• **Task requirements**
The task calls for an exact retyping of the lines from the one holding "Open the Domains section" through the end of the listing, with pictures omitted and nothing added.

+++++

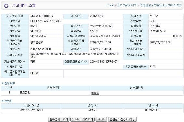Click the 기관(부서)명 column header
Screen dimensions: 184x122
[32, 105]
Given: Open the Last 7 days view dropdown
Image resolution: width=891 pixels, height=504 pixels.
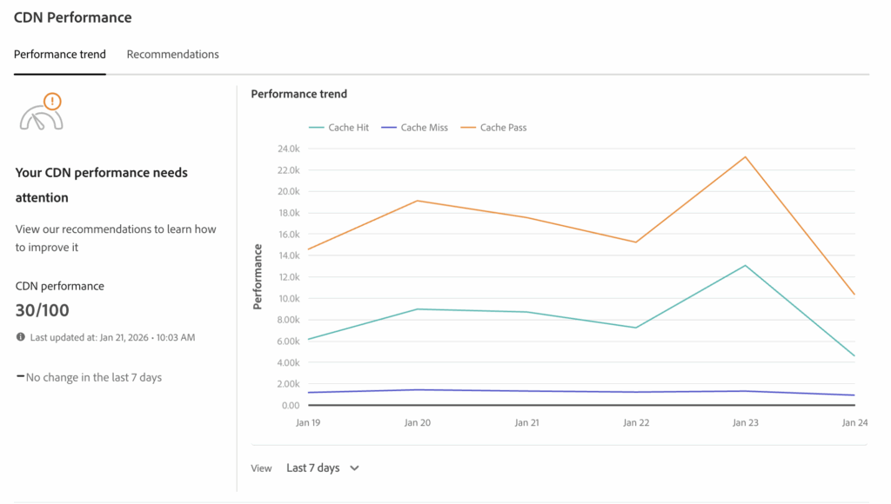Looking at the screenshot, I should pos(323,468).
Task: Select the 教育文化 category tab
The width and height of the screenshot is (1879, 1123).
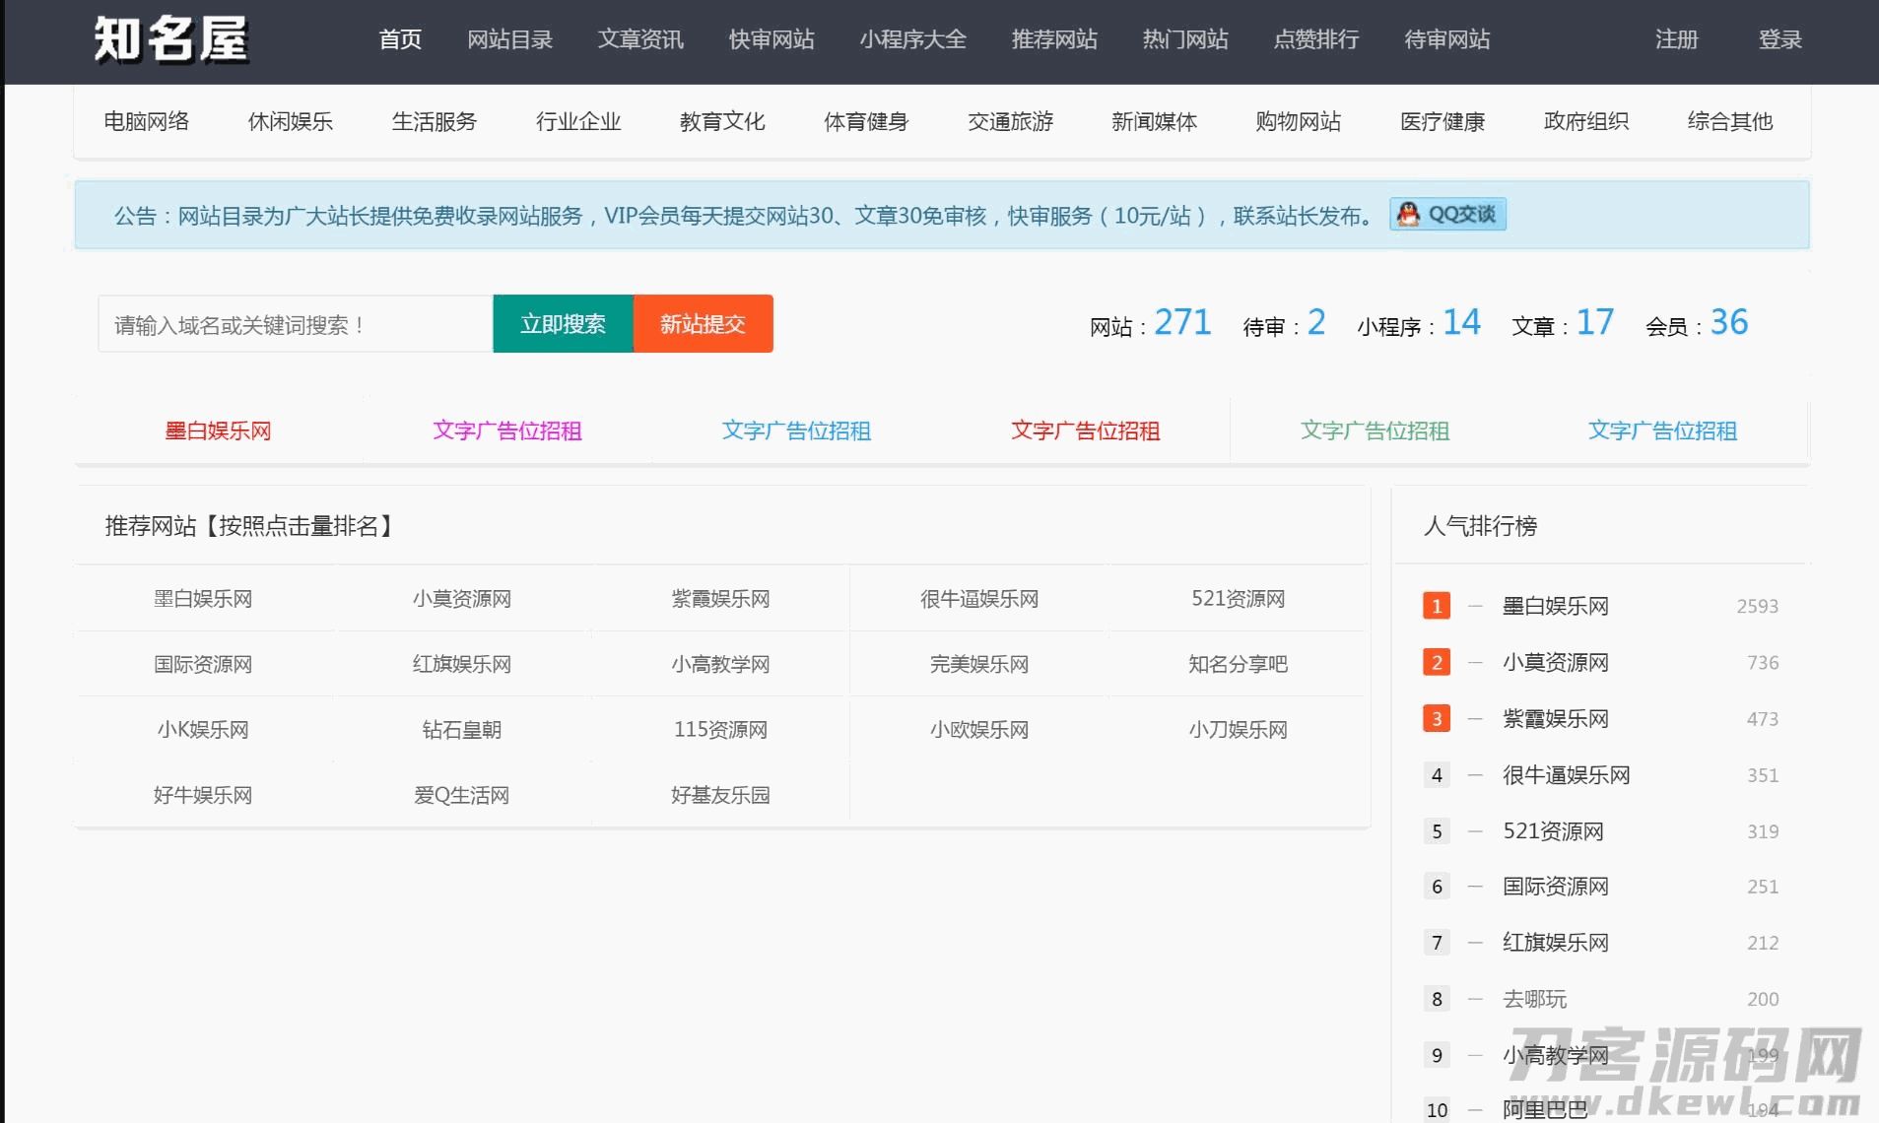Action: (722, 121)

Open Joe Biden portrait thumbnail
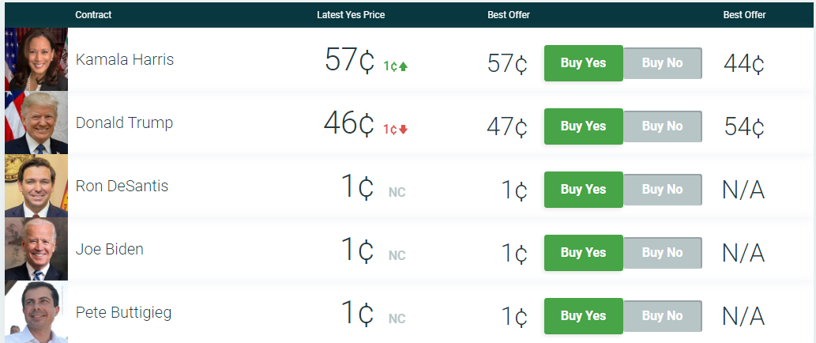tap(36, 249)
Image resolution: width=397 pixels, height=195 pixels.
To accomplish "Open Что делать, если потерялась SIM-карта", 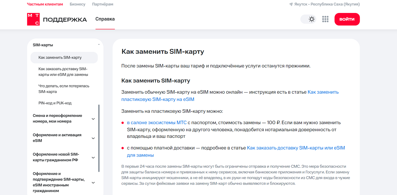I will pos(64,89).
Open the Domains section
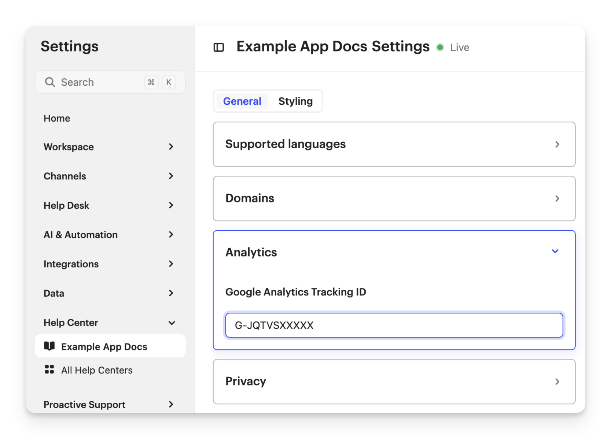Image resolution: width=611 pixels, height=439 pixels. [x=394, y=198]
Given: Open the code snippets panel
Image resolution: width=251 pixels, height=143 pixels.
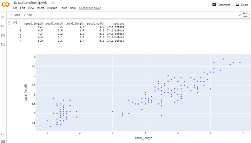Looking at the screenshot, I should (x=3, y=134).
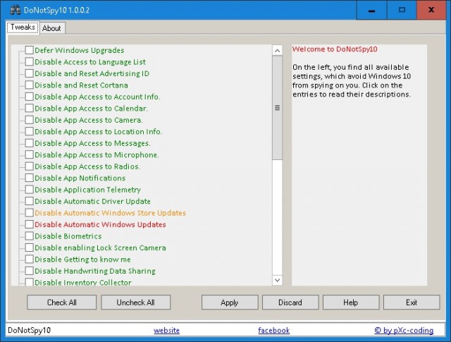Apply the selected tweaks
The width and height of the screenshot is (451, 342).
point(229,303)
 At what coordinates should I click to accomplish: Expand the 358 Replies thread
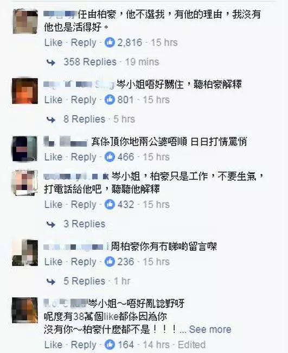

+++++

• **Result of the exercise**
Open the Domains section
Image resolution: width=611 pixels, height=439 pixels. [x=394, y=198]
Given: Open the code snippets panel
Image resolution: width=251 pixels, height=143 pixels.
Looking at the screenshot, I should (x=3, y=134).
Apply the selected tweaks
The width and height of the screenshot is (451, 342).
point(229,303)
 At what coordinates should I click to accomplish: Expand the 358 Replies thread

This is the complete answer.